Neue Osnabrücker Zeitung‘da yer alan yorumda şöyle deniyor:
“Kulağa görev icabı yapılmış gibi gelen uyarılar bir yana bırakılırsa, Avrupa başkentlerinden kamuoyu önünde ifade edilen öfke sınırlı. Evet, en önemli muhalefet siyasetçisinin devre dışı bırakılması, Başbakan Olaf Scholz’un ifade ettiği gibi ‘Türkiye’deki demokrasi için üzüntü verici.’ Ama şurası da doğru ki siyasi rakiplere yönelik şiddet, yargının hizaya çekilmesi, basın özgürlüğünün kısıtlanması Cumhurbaşkanı Erdoğan yönetiminde bir haftadır olan bir durum değil. Her ne kadar Ankara ile ilişkiler yıllardır zor yürüse de belli ki Brüksel de jeopolitik meydan okumalarla birlikte ahlaki-demokrat uyarıcı rolünden gitgide daha fazla uzaklaştı.”

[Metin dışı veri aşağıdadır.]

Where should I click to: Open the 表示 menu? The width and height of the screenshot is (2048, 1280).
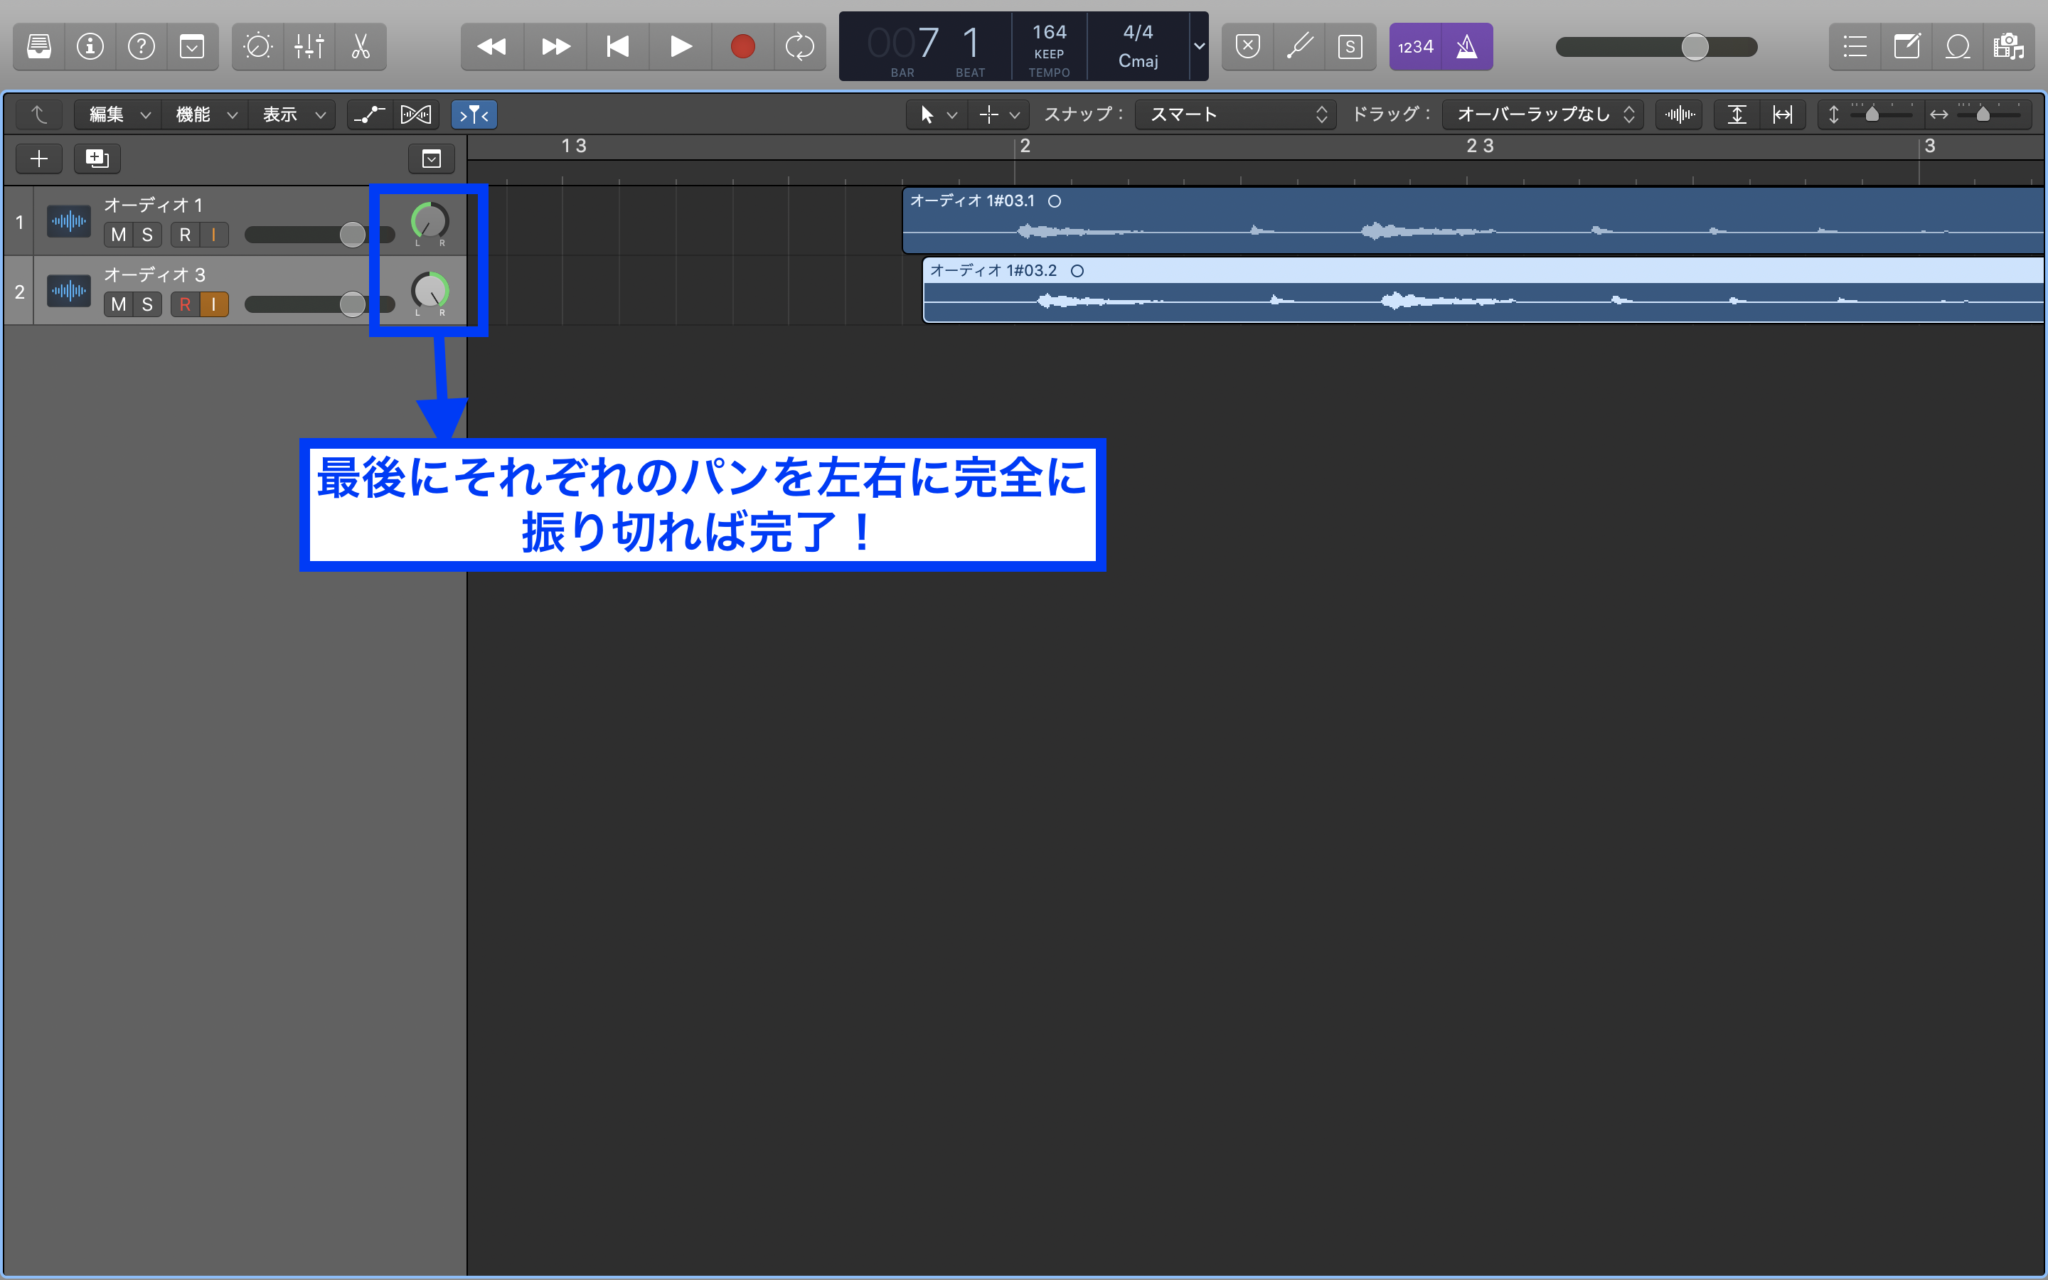pos(292,114)
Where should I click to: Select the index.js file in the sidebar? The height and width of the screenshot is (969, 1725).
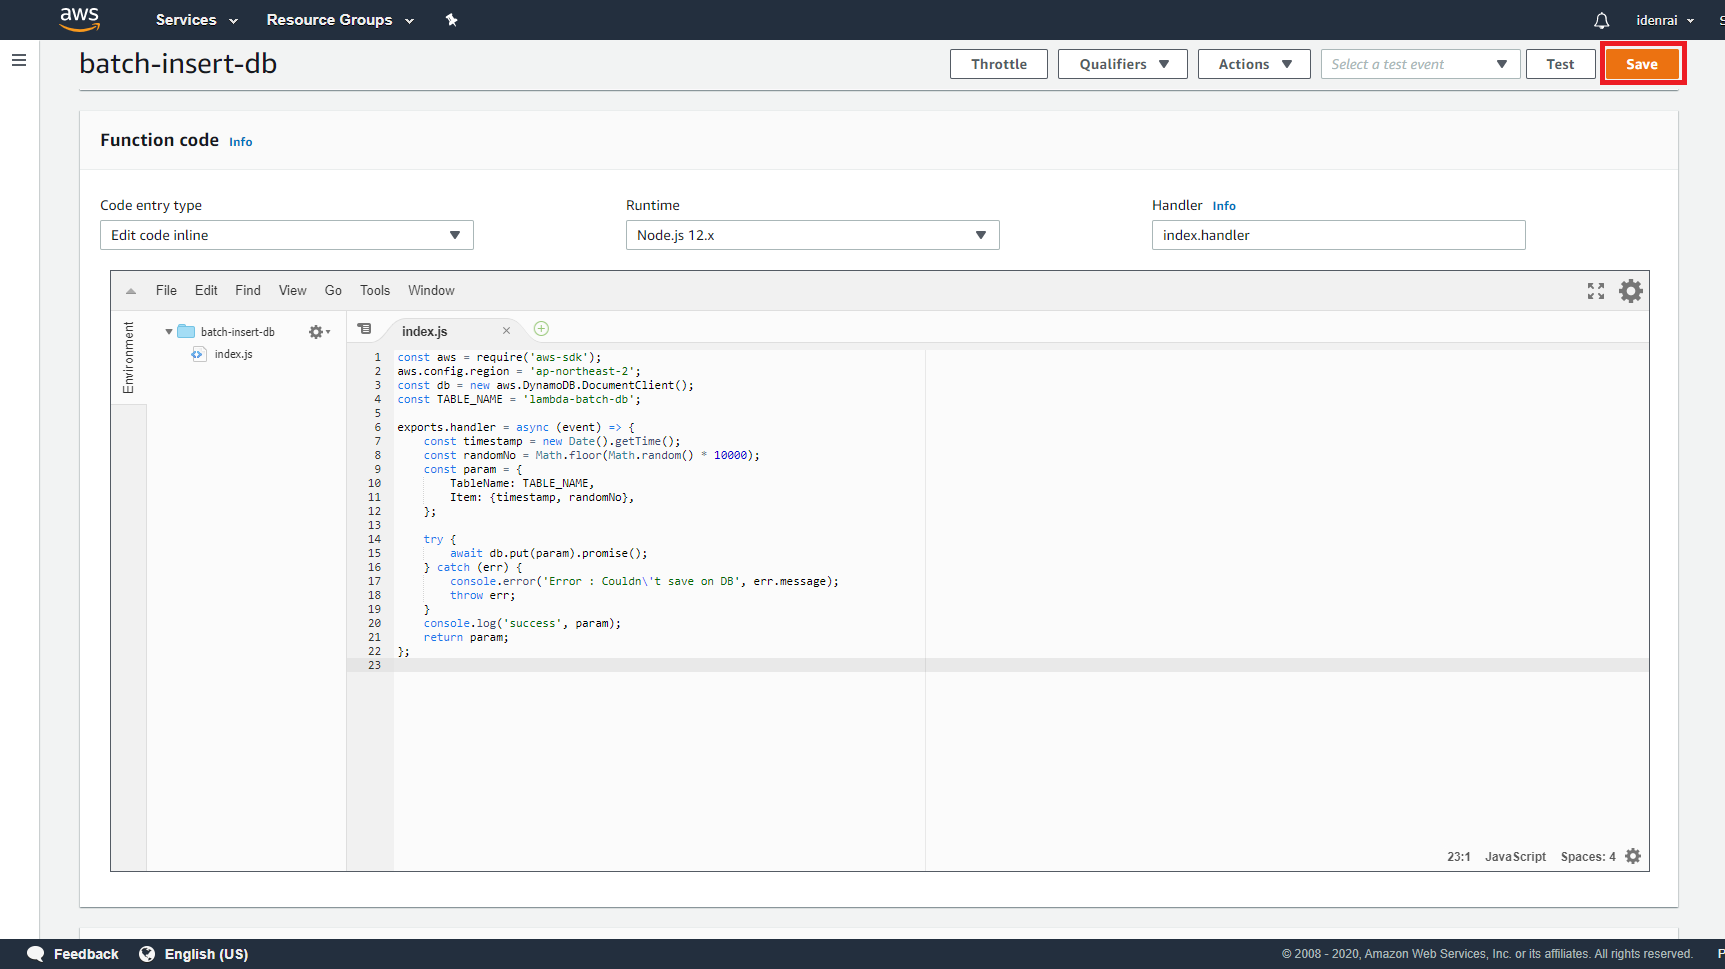pos(233,354)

taz: Avrupa tercihte bulunmalı
Die Tageszeitung (taz) gazetesi ise Avrupa Birliği‘nin bir tercihte bulunması gerektiğine işaret ediyor yorumunda:
“Avrupa genelinde belediye başkanlarının İmamoğlu ile dayanışma çağrısı yapması iyi ancak bu Erdoğan’ı durdurmaya yetmeyecek. Çatışma daha da keskinleşecek ve sonunda Avrupa Birliği ayan beyan gerekçelerle bir otokratı desteklemekle bir aday ülkenin demokrasisini savunmak arasında bir tercihte bulunmak zorunda kalacak. Otokrat Putin Brüksel’in iddia ettiği gibi büyük bir tehditse Erdoğan daha da büyük bir tehdittir. Ve Rusya’dakinden farklı olarak AB’nin Türkiye’de demokrasi için bir şeyler yapma imkanı var. Nihayetinde Erdoğan ekonomik açıdan AB’ye bağımlı.”

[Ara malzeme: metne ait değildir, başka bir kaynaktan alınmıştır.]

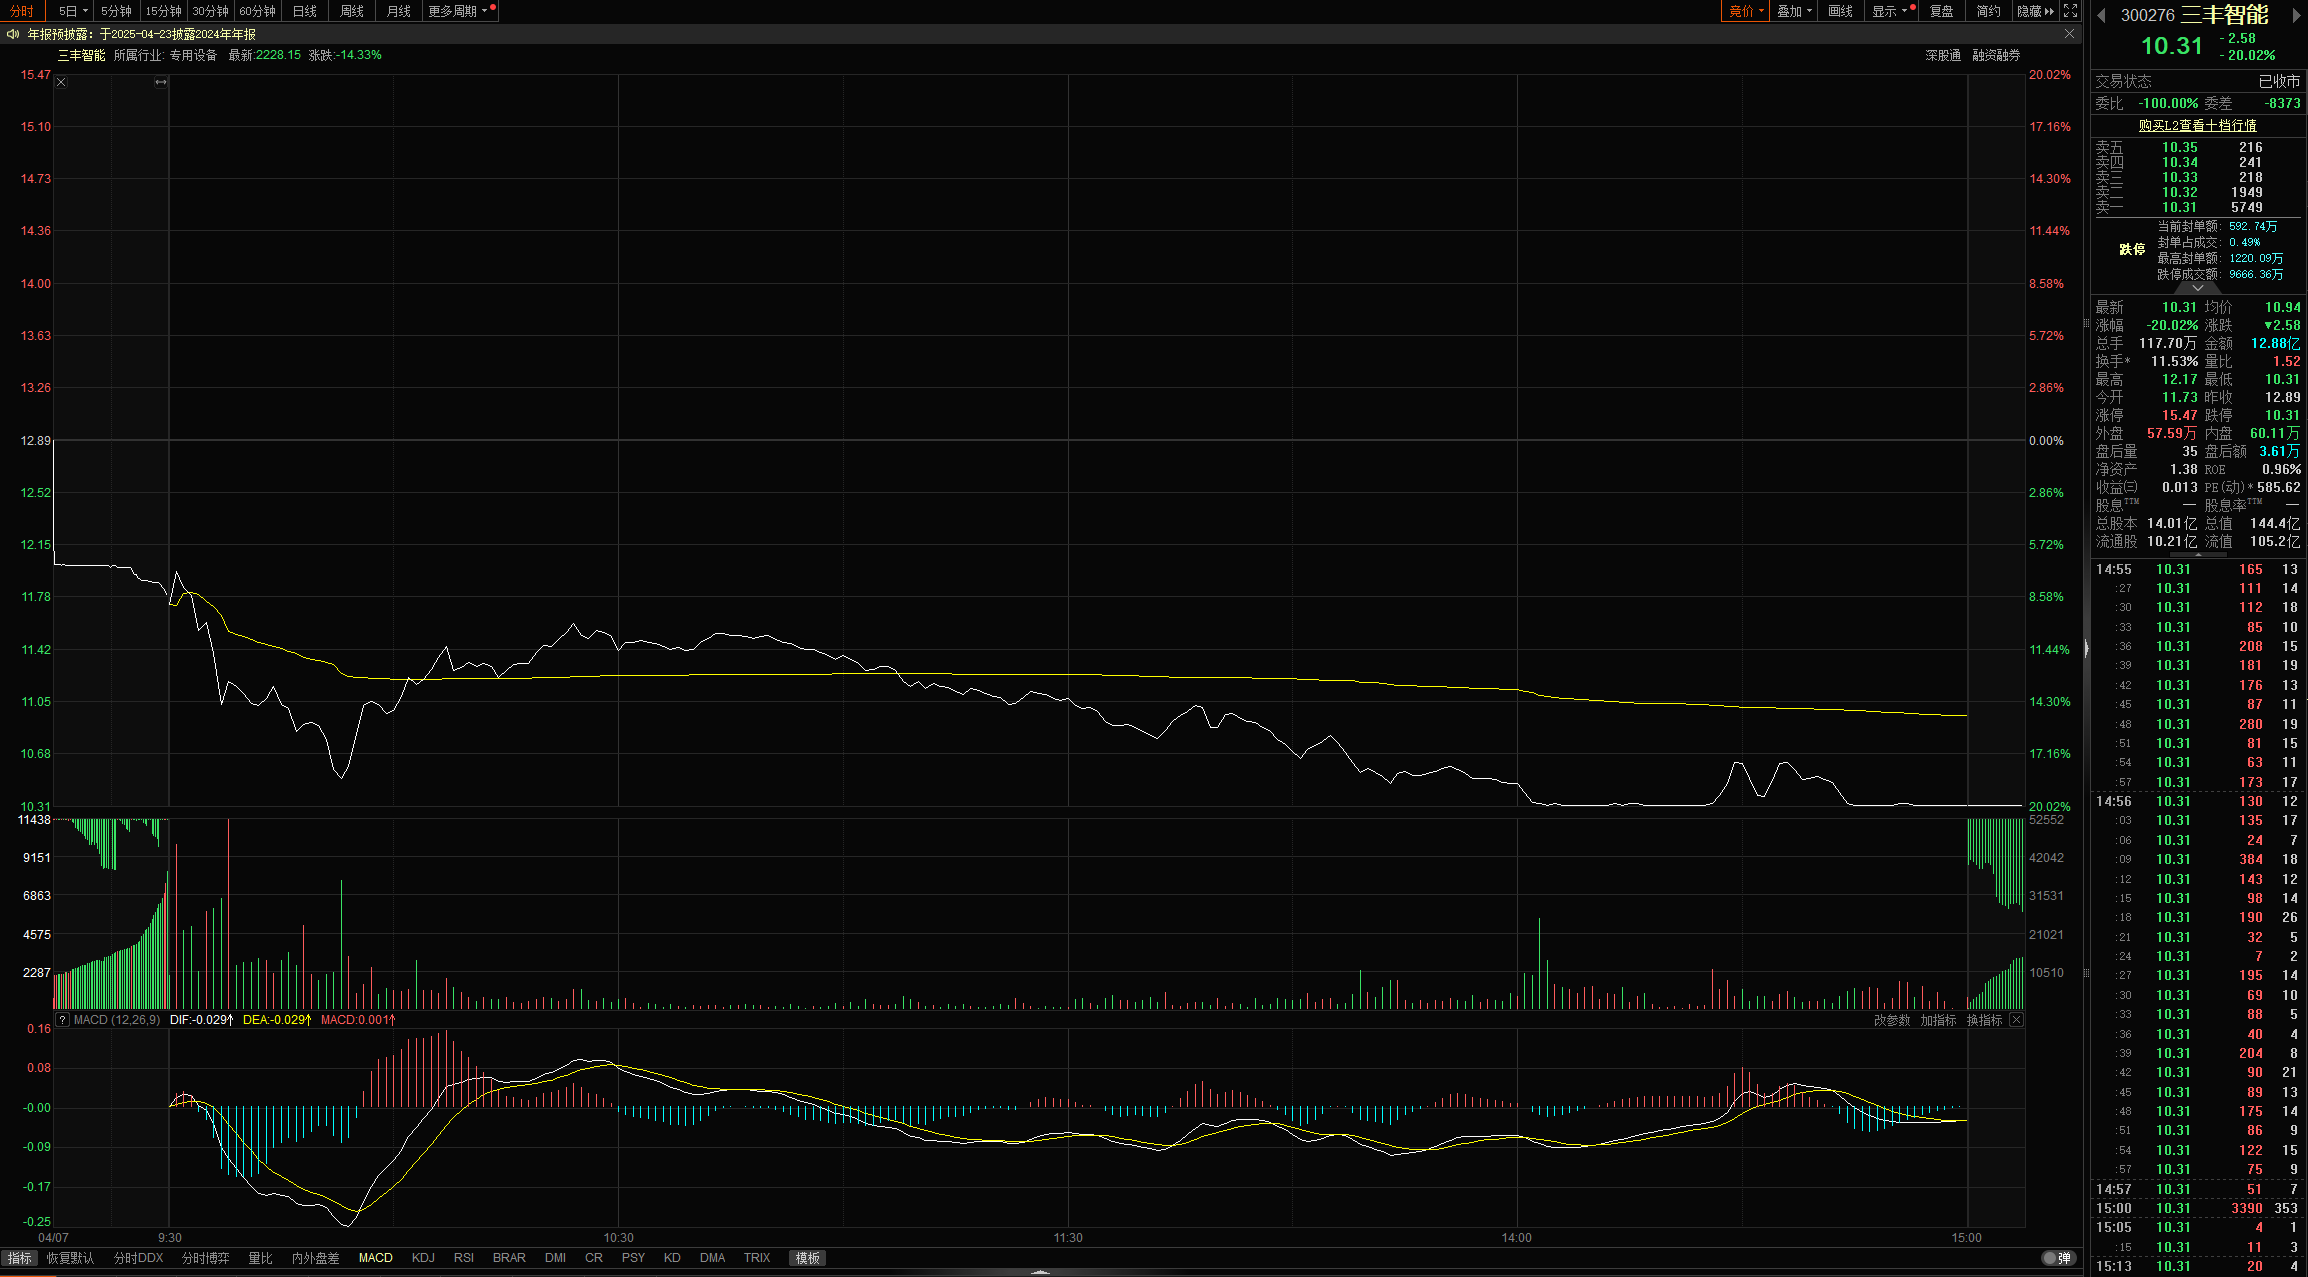The width and height of the screenshot is (2308, 1277).
Task: Click the speaker announcement icon
Action: [12, 34]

Die Welt gazetesinde yer alan analizde Erdoğan’ın dış politikada Türkiye’nin jeostratejik önemini kullanmayı başardığına dikkat çekiyor:
“Erdoğan son yıllarda yaşanan uluslararası krizlerde Türkiye’nin jeostratejik öneminin altını çizmeyi ustalıkla başardı. Kendisi nadiren takdir edilse de ona her yerde ihtiyaç duyuluyor. Sadece Türk toplumu onu durdurabilir. İnsanlar biliyor ki İmamoğlu’nun başına gelebiliyorsa, herkesin başına gelebilir.”

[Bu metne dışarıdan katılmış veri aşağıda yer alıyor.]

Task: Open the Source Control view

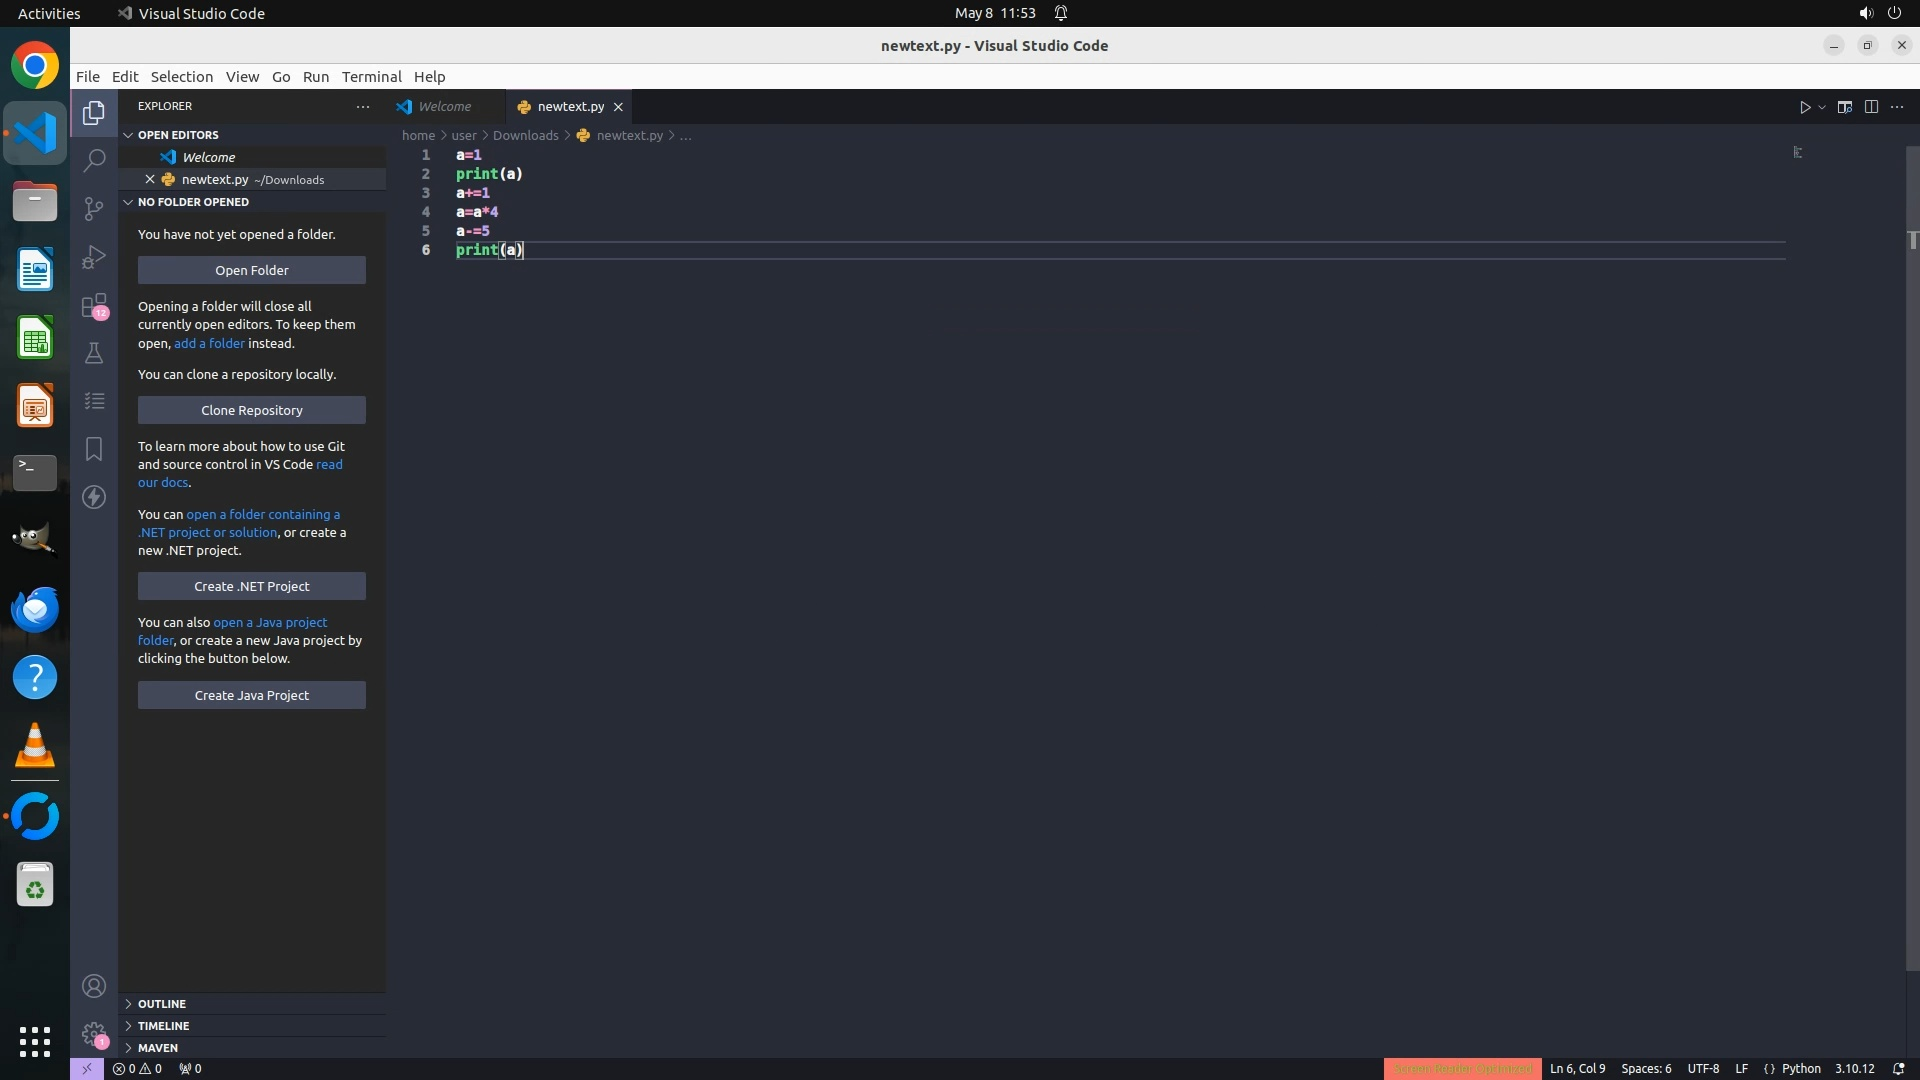Action: 94,208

Die Glocke: Erdoğan’ın iki kozu var
Die Glocke gazetesinde yer alan yorum ise şöyle:
“Neyse ki Türk sivil toplumu İmamoğlu’nun tutuklanmasını protesto ediyor. Yasaklara rağmen devam eden gösteriler cesaret verici bir işaret. Bir şeyleri gerçekten değiştirip değiştiremeyecekleri ise şüpheli. Aynı durum yargı için de geçerli. Yargıçların verecekleri kararda ne kadar bağımsız olduklarını yakında göreceğiz. Avrupa’nın eleştirisi Erdoğan’ı sadece sınırlı derecede ürkütebilir, çünkü elinde iki önemli koz var. Bir yandan NATO’nun güneydoğu kanadını güvence altına almak için Türkiye’ye ihtiyaç var. Diğer yandan da ülke, Erdoğan’ın işine yaraması halinde Avrupa’ya geçmelerine izin verebileceği milyonlarca mülteciye ev sahipliği yapıyor.”